An Ultra High-Density Virtual Array with Nonlinear Processing of Multimodal Neural Recordings

具有多模态神经记录非线性处理的超高密度虚拟阵列

• 批准号: 9766300
• 负责人: Duygu Kuzum
• 金额: $ 22.89万
• 依托单位: UNIVERSITY OF CALIFORNIA, SAN DIEGO
• 依托单位国家: 美国
• 财政年份: 2018
• 资助国家: 美国
• 起止时间: 2018-09-01 至 2020-08-31
• 项目状态: 已结题
• 来源: https://reporter.nih.gov/project-details/9766300
• 关键词: 3-Dimensional; Affect; Algorithms; Area; Behavior; Brain; Calcium; Calcium Signaling; Caliber; Cells; Chemicals; Collaborations; Data; Data Collection; Data Set; Deposition; Development; Dimensions; Disease; Dystonia; Electrical Engineering; Electrocorticogram; Electrodes; Electrophysiology (science); Epilepsy; Exploratory/Developmental Grant; Functional disorder; Geometry; Goals; Image; Individual; Lead; Learning; Measurement; Mental Depression; Methods; Modality; Modeling; Multimodal Imaging; Nervous system structure; Neurons; Neurosciences; Noise; Optics; Outcome; Parkinson Disease; Population; Research; Resolution; Scanning; Schizophrenia; Signal Transduction; Surface; Synaptic Potentials; System; Techniques; Technology; Testing; base; computer framework; computerized data processing; density; design; electric impedance; experience; experimental study; graphene; high resolution imaging; holistic approach; in vivo; innovation; multimodal data; multimodality; nanoparticle; nervous system disorder; network dysfunction; neural circuit; novel strategies; operation; optical imaging; optogenetics; relating to nervous system; sensor; signal processing; spatial integration; temporal measurement; two-photon; virtual

An Ultra High-Density Virtual Array with Nonlinear Processing of Multimodal Neural Recordings A major goal of neuroscience is to record the activity of all neurons in an area of an intact brain and understand the relationship between neural activity and behavior.

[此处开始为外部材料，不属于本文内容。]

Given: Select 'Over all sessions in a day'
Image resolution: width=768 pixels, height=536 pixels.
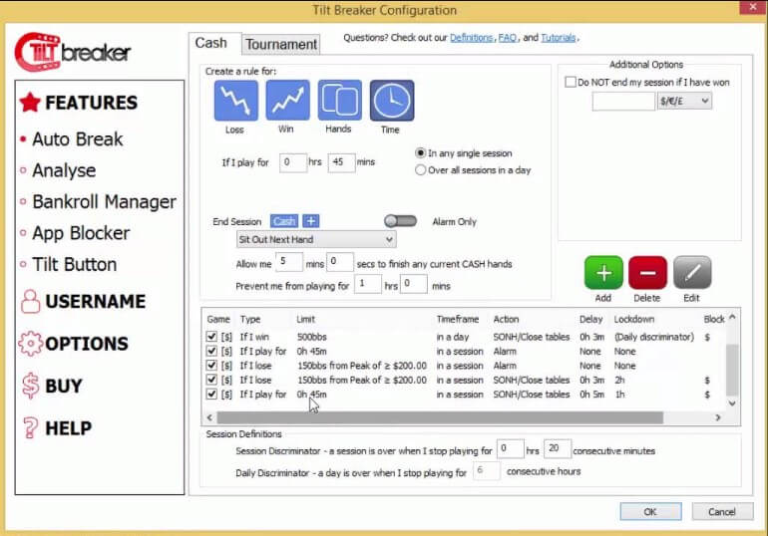Looking at the screenshot, I should [421, 170].
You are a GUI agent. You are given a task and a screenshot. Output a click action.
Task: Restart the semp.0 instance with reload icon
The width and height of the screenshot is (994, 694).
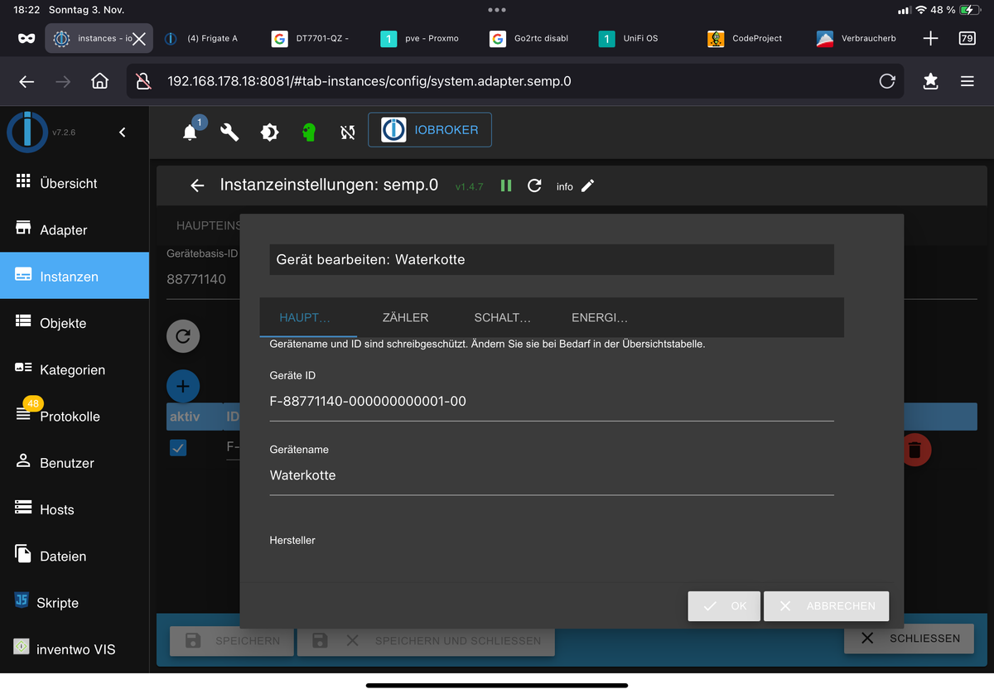point(534,186)
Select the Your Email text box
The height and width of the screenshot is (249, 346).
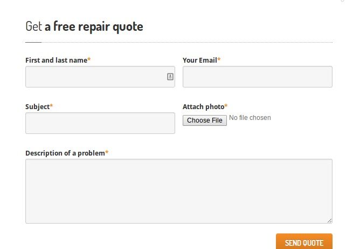click(x=258, y=77)
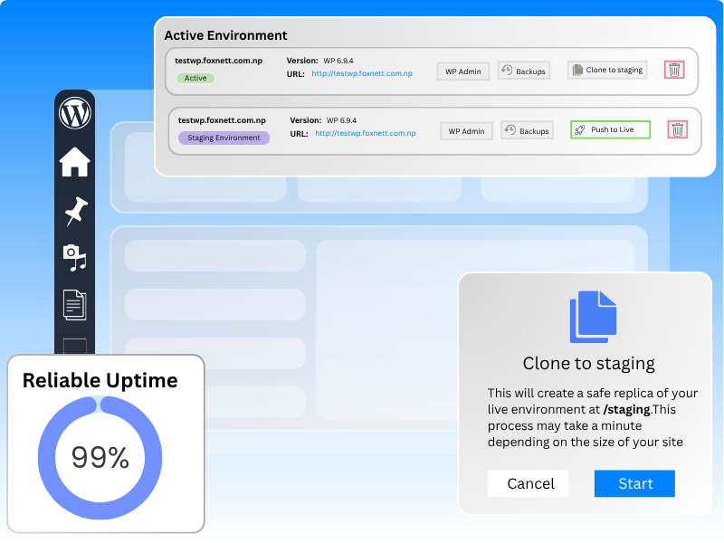Start the clone to staging process
This screenshot has height=543, width=724.
tap(634, 483)
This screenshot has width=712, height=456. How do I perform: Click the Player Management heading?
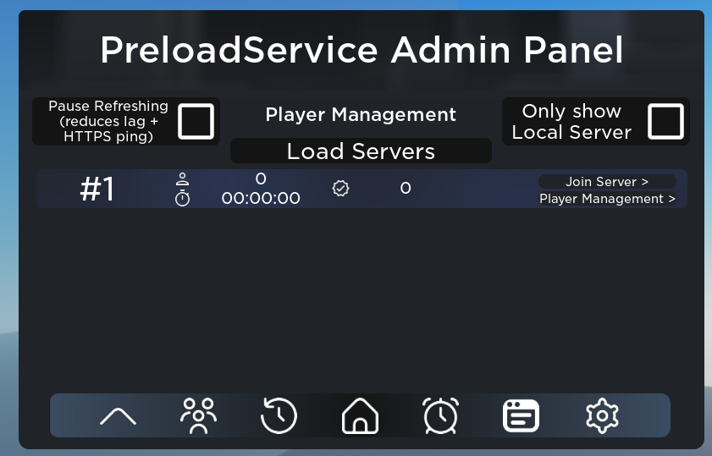tap(361, 114)
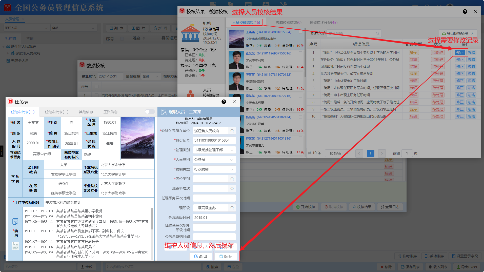484x272 pixels.
Task: Open the 人员类别 dropdown
Action: click(x=214, y=160)
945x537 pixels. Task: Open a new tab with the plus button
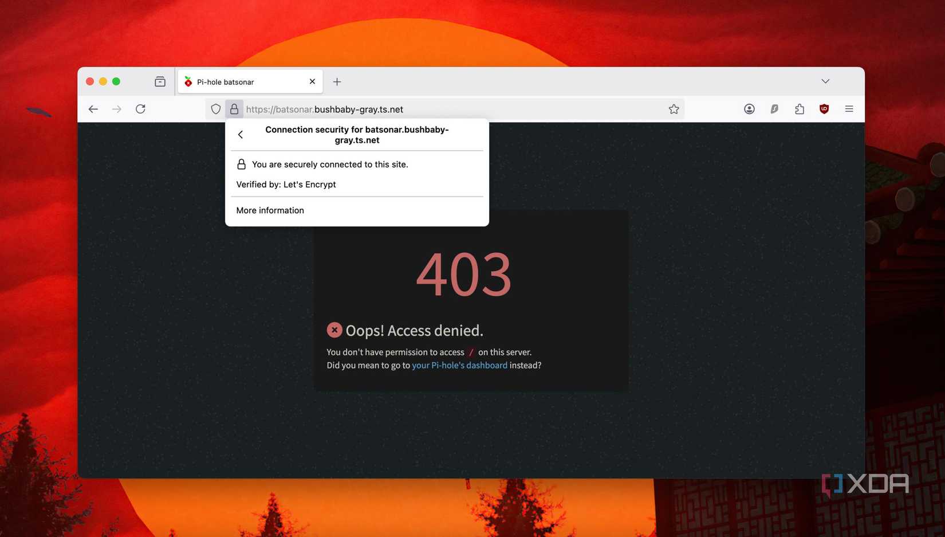click(337, 81)
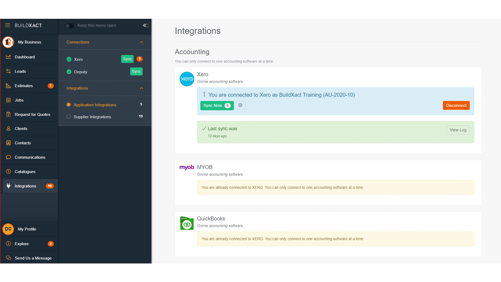This screenshot has height=282, width=501.
Task: Click the Integrations plug icon
Action: pos(8,186)
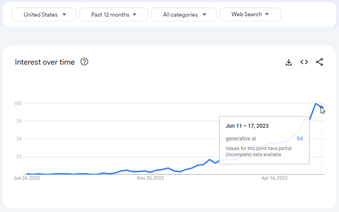Viewport: 339px width, 212px height.
Task: Click the Interest over time heading
Action: [x=45, y=62]
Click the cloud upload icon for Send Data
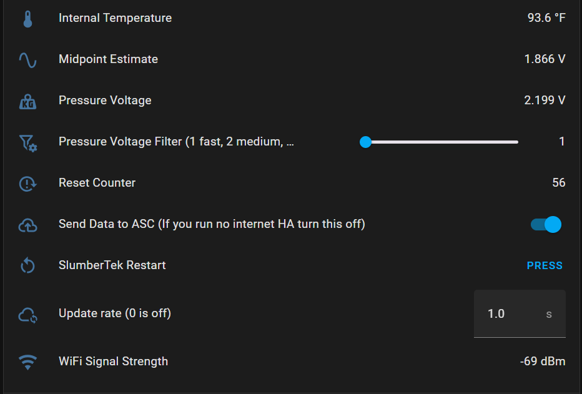This screenshot has width=582, height=394. click(x=28, y=225)
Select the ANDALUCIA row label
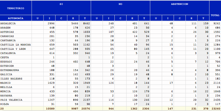 pos(8,23)
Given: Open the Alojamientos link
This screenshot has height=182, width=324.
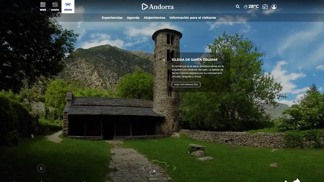Looking at the screenshot, I should pyautogui.click(x=154, y=18).
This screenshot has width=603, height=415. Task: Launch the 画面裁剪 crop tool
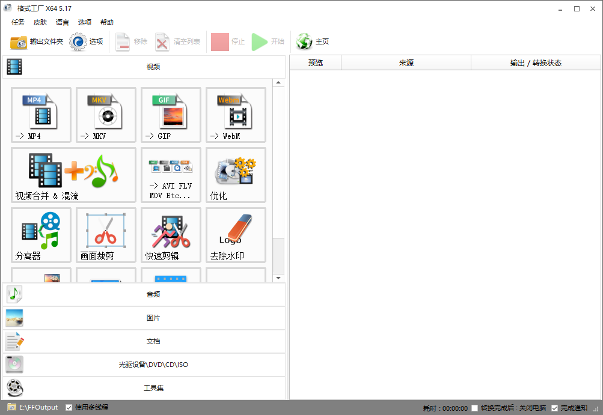[106, 235]
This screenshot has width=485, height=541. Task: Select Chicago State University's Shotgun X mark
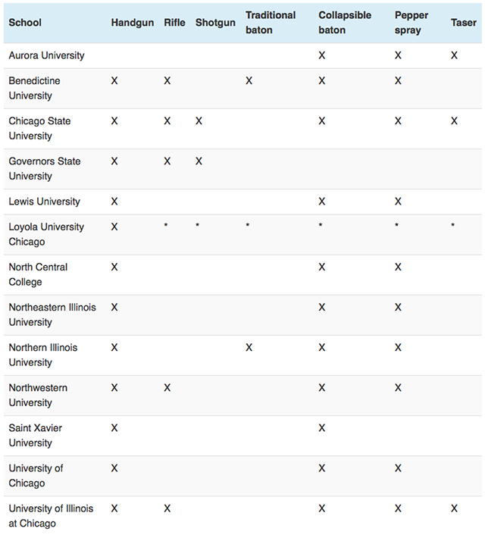(x=199, y=121)
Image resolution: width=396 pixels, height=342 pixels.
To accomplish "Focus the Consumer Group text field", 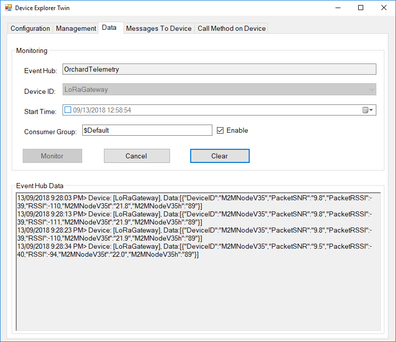I will 146,130.
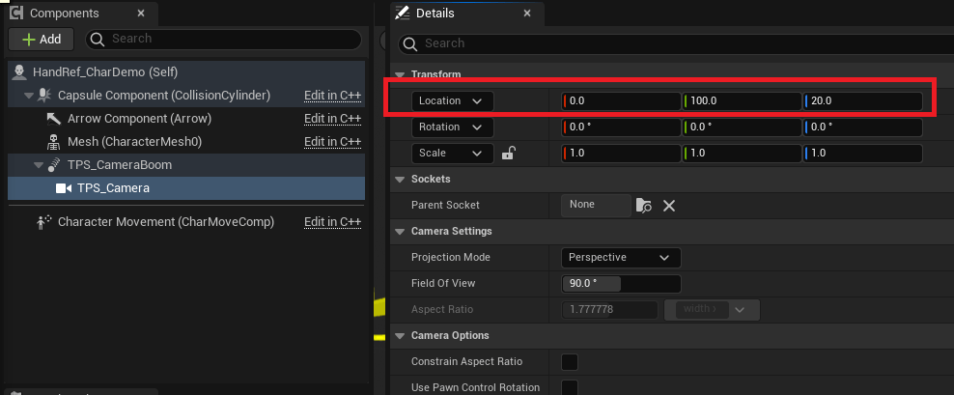Click the scale lock icon

509,153
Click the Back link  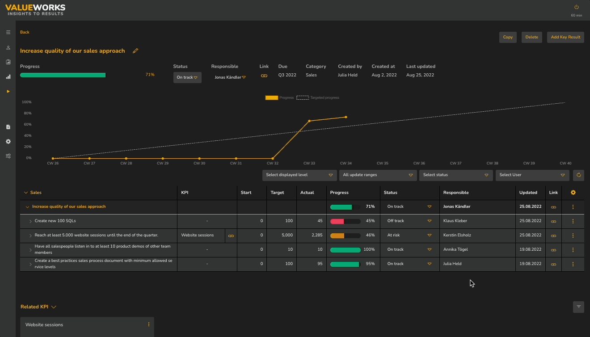[x=25, y=32]
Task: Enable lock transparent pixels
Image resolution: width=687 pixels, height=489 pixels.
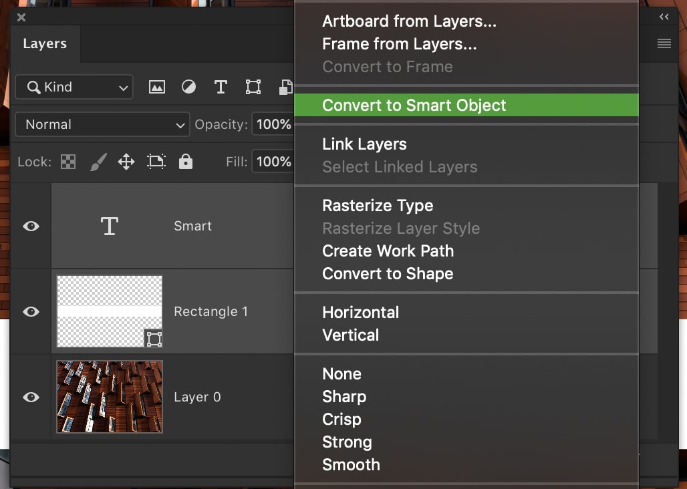Action: [67, 162]
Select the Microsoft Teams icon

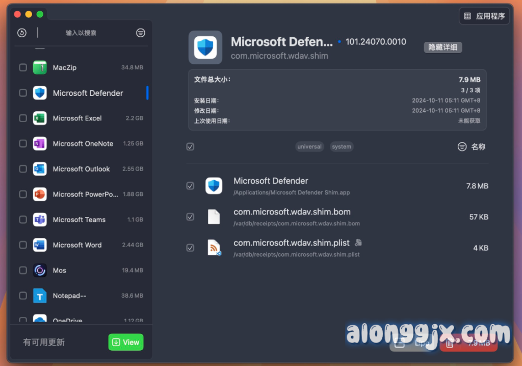[40, 219]

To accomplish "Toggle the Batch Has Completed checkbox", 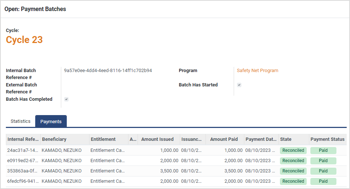I will point(66,99).
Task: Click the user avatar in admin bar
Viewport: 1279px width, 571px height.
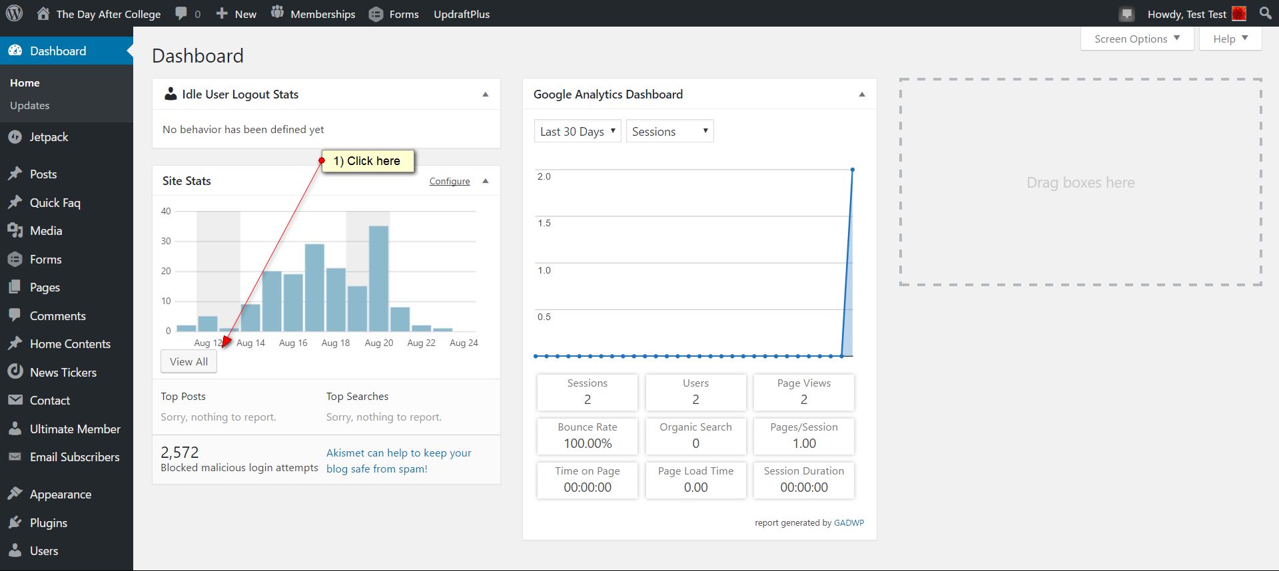Action: [x=1239, y=14]
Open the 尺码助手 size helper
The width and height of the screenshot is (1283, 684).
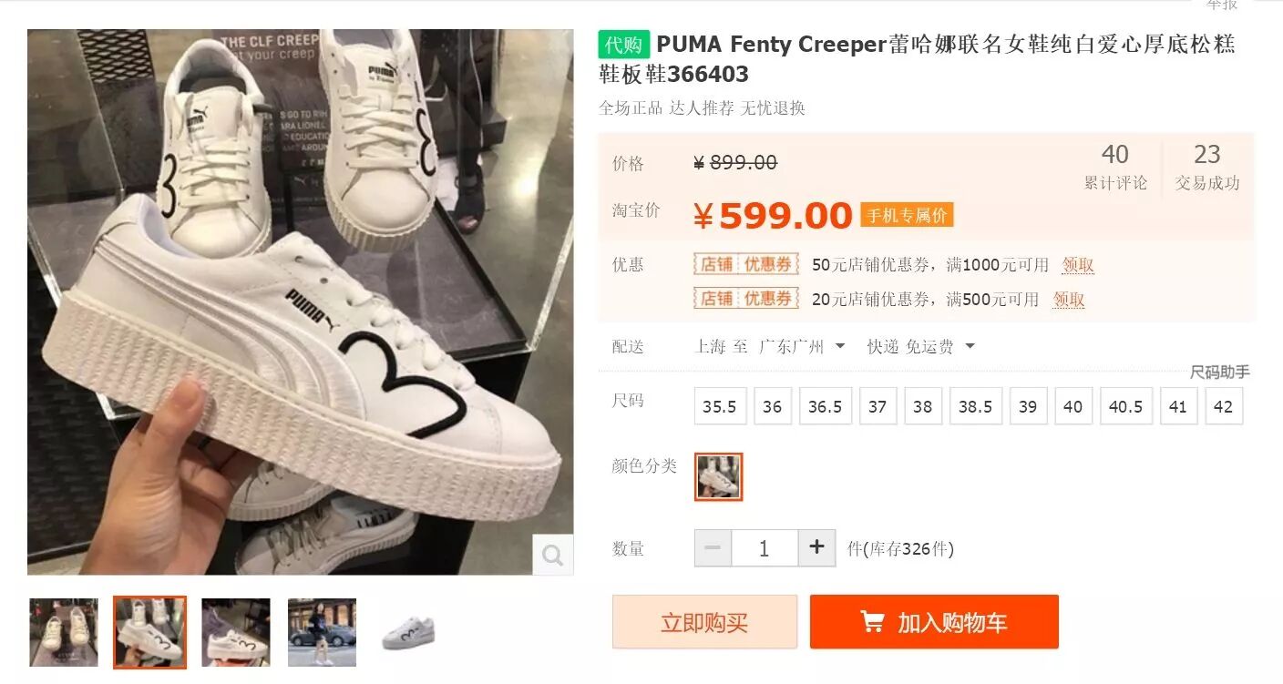pos(1220,372)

However, with current technologies, it is not feasible to have a direct and simultaneous access to every neuron in a three-dimensional brain area. Here we propose a novel approach, combining an innovative signal processing method with optical and electrical recording technologies to `virtually' record from all neurons in a three dimensional volume. If successful, this approach will allow us to substantially increase the number of recorded neurons without the need for direct optical or electrical access to each neuron. The proposed Virtual Array technology has the potential to dramatically increase the number of simultaneously recorded neurons in an intact brain relatively non- invasively. The common approaches include high-density electrophysiological probes, which are highly invasive and also limited in the density of recording, and fast-scanning optical techniques that have limited temporal resolution. As an alternative approach, we propose to develop a framework to computationally increase the number of recorded neurons out of recording data from simultaneous electrophysiology and imaging. The computational framework will be developed from a dataset in which micro- electrocorticogram (µECoG) are recorded simultaneously while the activities of the underlying neurons is recorded with two-photon calcium imaging at multiple cortical depths. We will virtually reconstruct this single-cell activity by solving appropriate optimization problem involving forward models for µECoG recordings and calcium signals. This optimization problem will be solved using alternating convex algorithms.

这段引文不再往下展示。